El 26 de junio los piqueteros estuvieron casi todos. La Coordinadora de Trabajadores Desocupados Aníbal Verón, que agrupaba a los Movimientos de Trabajadores Desocupados donde militaban Kosteki y Santillán. Todos los grupos del Bloque Piquetero Nacional: el Polo Obrero, el Movimiento Teresa Rodríguez, el Movimiento Territorial de Liberación, la Coordinadora de Unidad Barrial y el Frente de Trabajadores Combativos. Se sumaron también el Movimiento Independiente de Jubilados y Desocupados, Barrios de Pie, y algunas asambleas barriales porteñas.
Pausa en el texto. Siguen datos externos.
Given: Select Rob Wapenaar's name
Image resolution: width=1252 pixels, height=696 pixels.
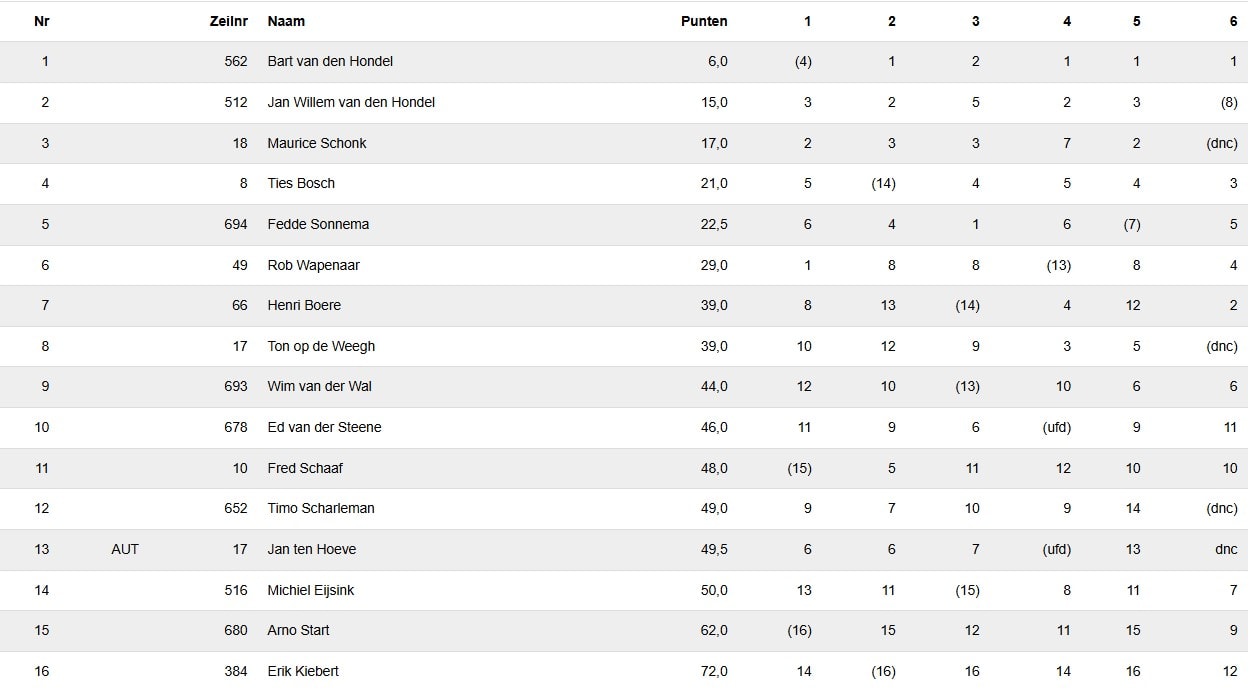Looking at the screenshot, I should pos(313,265).
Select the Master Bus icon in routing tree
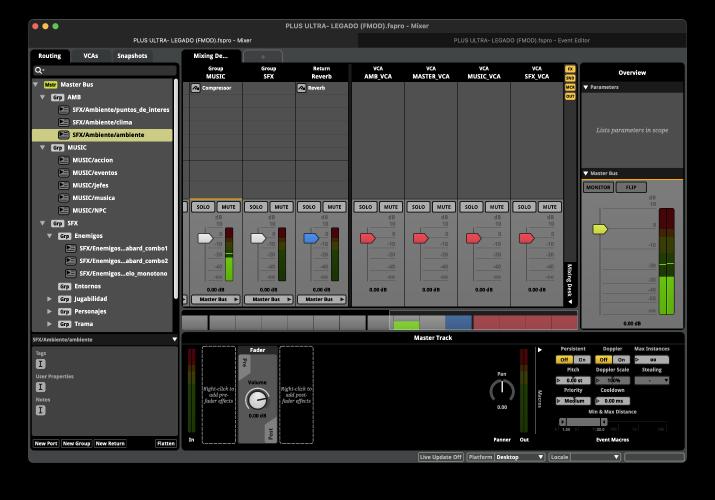 point(50,85)
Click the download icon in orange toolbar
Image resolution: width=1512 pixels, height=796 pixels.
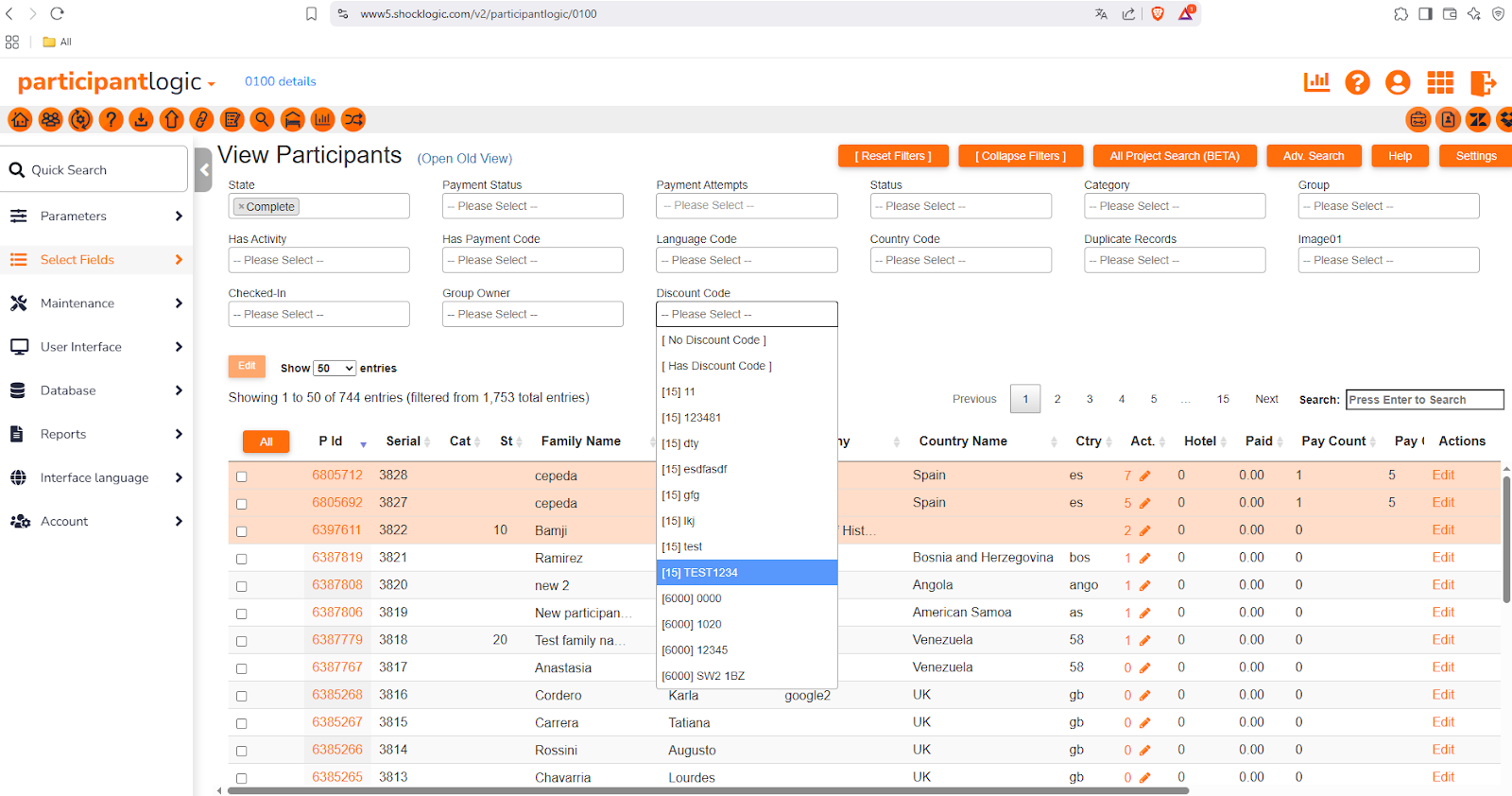point(142,120)
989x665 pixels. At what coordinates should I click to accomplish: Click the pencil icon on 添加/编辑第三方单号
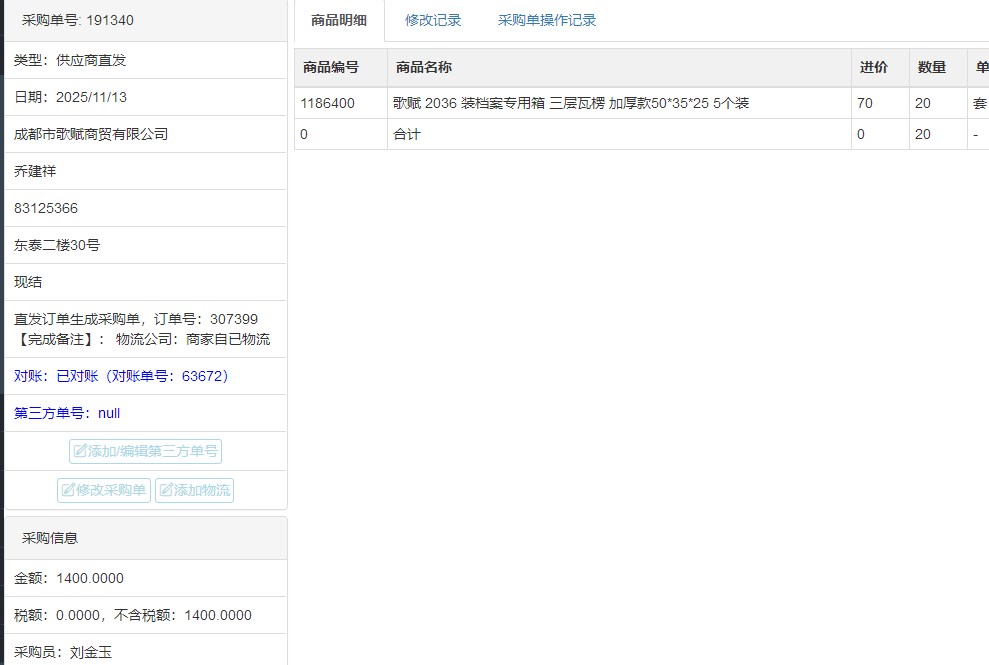79,451
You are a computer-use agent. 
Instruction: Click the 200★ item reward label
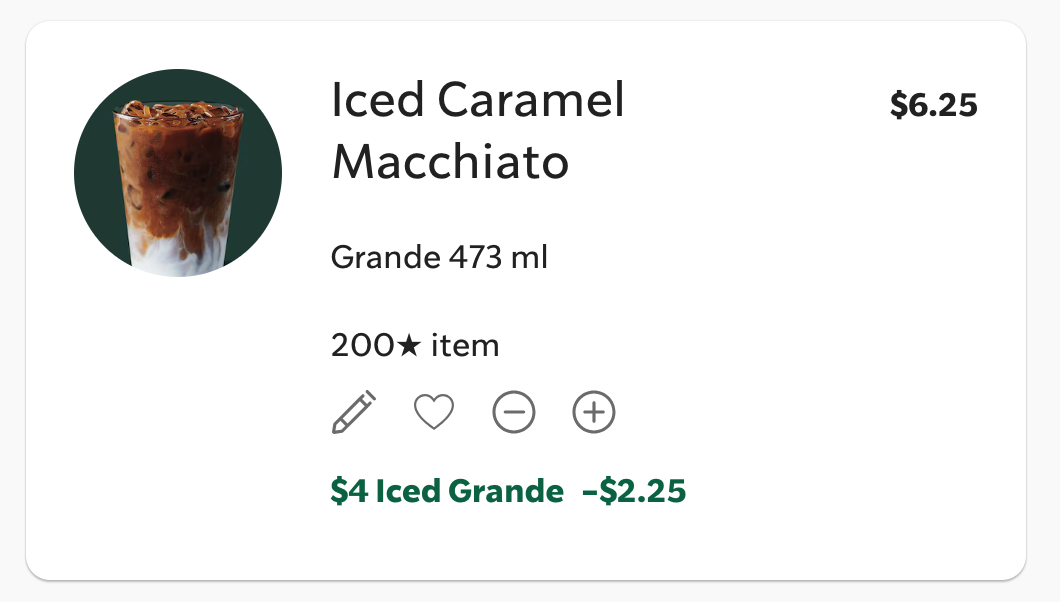pyautogui.click(x=414, y=346)
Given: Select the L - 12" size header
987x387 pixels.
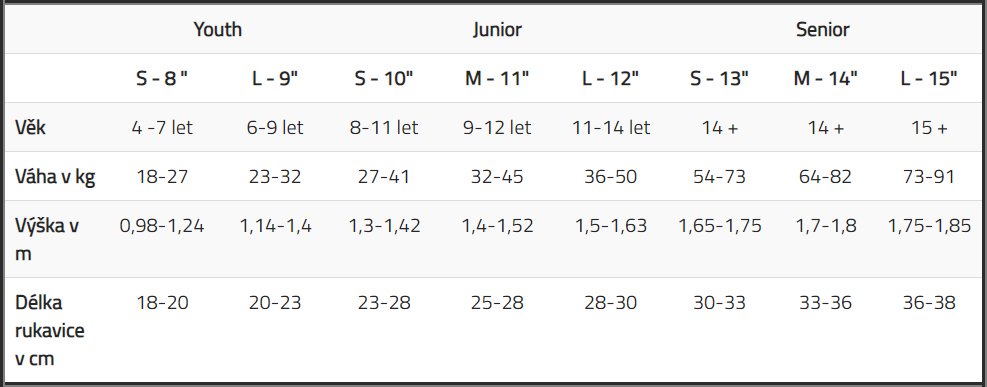Looking at the screenshot, I should click(611, 79).
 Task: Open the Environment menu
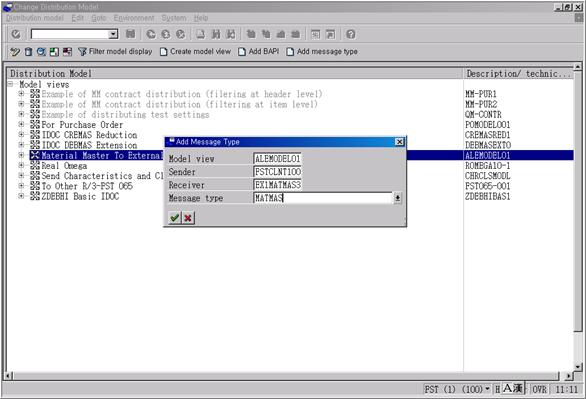tap(134, 18)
En Buenos Aires se realizaron bloqueos masivos en los puentes Pueyrredón y Alsina de Avellaneda; en el puente La Noria de Lomas de Zamora; en el acceso de Liniers al oeste, y en General Paz y Panamericana al norte. Y se realizaron protestas similares en Córdoba, Corrientes, Chaco, Tucumán, Mendoza, Neuquén, Mar del Plata y Santa Fe. Según informaba por esos días el diario Clarín, “el tema de los piquetes y del posible corte simultáneo de los accesos a la ciudad es una de las mayores preocupaciones del Gobierno”. El clima de confrontación estaba instalado: “Si se cortan todos los accesos al mismo tiempo será tomado como una acción bélica” había declarado el Secretario de Seguridad Juan José Álvarez, y las fuerzas a su cargo respondieron con un despliegue como para la guerra. Movilizaron tropas militarizadas de prefectos y gendarmes, en un operativo que incluyó gran cantidad de efectivos en tierra, supervisión aérea y presencia uniformada marítima sobre el Riachuelo. La movilización había convocado a más de 4000 desocupados, y la atacaron con munición de guerra, postas de plomo de 9 milímetros. Mataron. Después, desde las más altas esferas del gobierno montaron un dispositivo de acción sicológica y desinformación a través de los grandes medios de comunicación. El pueblo, sin una clara comprensión del salvajismo del que sería capaz su enemigo, dio pelea con meros palos y piedras, con heroísmo y en atroz desventaja. Una vez más, como tantas otras veces en la historia, regó con la sangre de sus mejores hijos el suelo de nuestra patria.



V-

El comisario Benedetti, jefe de la comisaría 1º de Avellaneda, aquella mañana compartió el desayuno con una persona que mantenía su verdadera identidad en secreto: un agente de los servicios de inteligencia del Estado. Se convocaron en el bar más cercano al Puente Pueyrredón. A la mesa redonda llegó el oficial De la Fuente, vestido de elegante sport: zapatillas, jean azul y buzo a rayas, tipo casaca de rugby. Y de estricto uniforme, con la gorra bajo el brazo, se sumó otro policía de mayor rango: el Comisario Inspector Alfredo Fanchiotti. La planificación de lo que estaba por suceder, de lo que debía suceder, tuvo en esa reunión un último repaso. Ninguno de los presentes confesó lo hablado entre los café con leche y las medialunas, pero el chofer de uno de los comisarios, un cabo de apellido Acosta, testimonió lo que hicieron apenas terminaron de desayunar: “Fanchiotti vino al móvil, dejó el arma reglamentaria y agarramos las escopetas y los chalecos antibalas”. Lo mismo hizo el oficial de buzo deportivo. Más tarde las pantallas de televisión mostraron que además de tomar las escopetas y chalecos, los policías habían cambiado los cartuchos verdes con postas de goma por los letales rojos con munición de guerra. Y las imágenes también dejaron ver muchas cosas más. Pero durante ese desayuno, aquella mañana del 26 de junio de 2002, lo que todavía mostraban las pantallas de televisión de aquel bar era la transmisión de un partido de fútbol en Japón, del que algunos esperaban un resultado utópico que, en nombre de la redención de los más pobres, desafiara la triste lógica de lo más probable.